Stored records
———
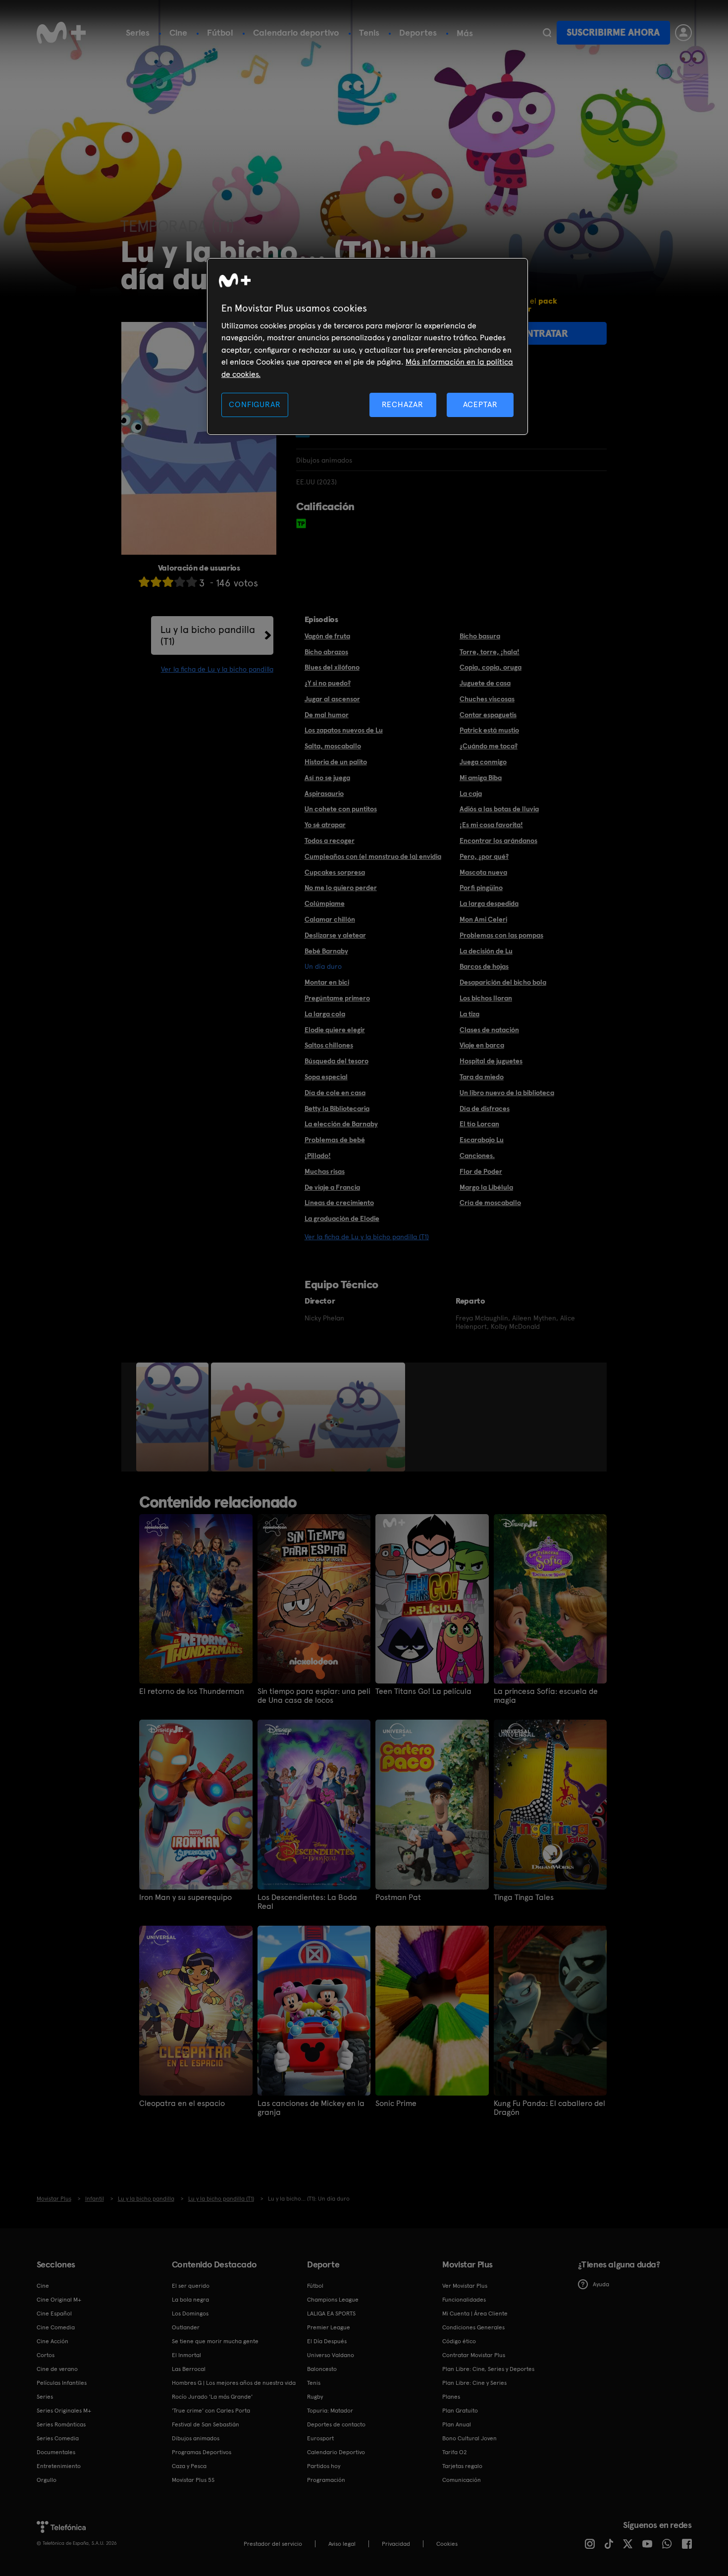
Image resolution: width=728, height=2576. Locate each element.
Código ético (459, 2341)
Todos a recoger (330, 840)
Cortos (45, 2355)
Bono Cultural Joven (469, 2438)
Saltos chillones (329, 1045)
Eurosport (320, 2438)
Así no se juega (327, 778)
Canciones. (477, 1155)
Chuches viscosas (487, 699)
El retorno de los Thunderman (191, 1691)
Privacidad (396, 2543)
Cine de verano (57, 2369)
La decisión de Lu (486, 951)
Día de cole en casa (335, 1093)
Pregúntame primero (337, 998)
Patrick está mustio (489, 730)
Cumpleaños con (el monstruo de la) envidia (373, 856)
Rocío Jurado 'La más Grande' (212, 2396)
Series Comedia (58, 2438)
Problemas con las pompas (501, 935)
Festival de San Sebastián (205, 2424)
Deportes (418, 32)
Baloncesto (322, 2369)
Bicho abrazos (326, 652)
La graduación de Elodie (342, 1218)
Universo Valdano (330, 2355)
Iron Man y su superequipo (185, 1897)
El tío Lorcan (479, 1124)
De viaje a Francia (332, 1187)
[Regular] (167, 582)
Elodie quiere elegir (335, 1030)
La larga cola (325, 1014)
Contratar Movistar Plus (473, 2355)
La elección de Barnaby (341, 1124)
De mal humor (327, 715)
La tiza (469, 1014)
———
PROBLEM STATEMENT> Write out exactly the lines between the start of the data and the line with "Series Comedia (58, 2438)", including both, but none of the pictures.

COMPLETED TASK>
Image resolution: width=728, height=2576. Locate each element.
Código ético (459, 2341)
Todos a recoger (330, 840)
Cortos (45, 2355)
Bono Cultural Joven (469, 2438)
Saltos chillones (329, 1045)
Eurosport (320, 2438)
Así no se juega (327, 778)
Canciones. (477, 1155)
Chuches viscosas (487, 699)
El retorno de los Thunderman (191, 1691)
Privacidad (396, 2543)
Cine de verano (57, 2369)
La decisión de Lu (486, 951)
Día de cole en casa (335, 1093)
Pregúntame primero (337, 998)
Patrick está mustio (489, 730)
Cumpleaños con (el monstruo de la) envidia (373, 856)
Rocío Jurado 'La más Grande' (212, 2396)
Series Comedia (58, 2438)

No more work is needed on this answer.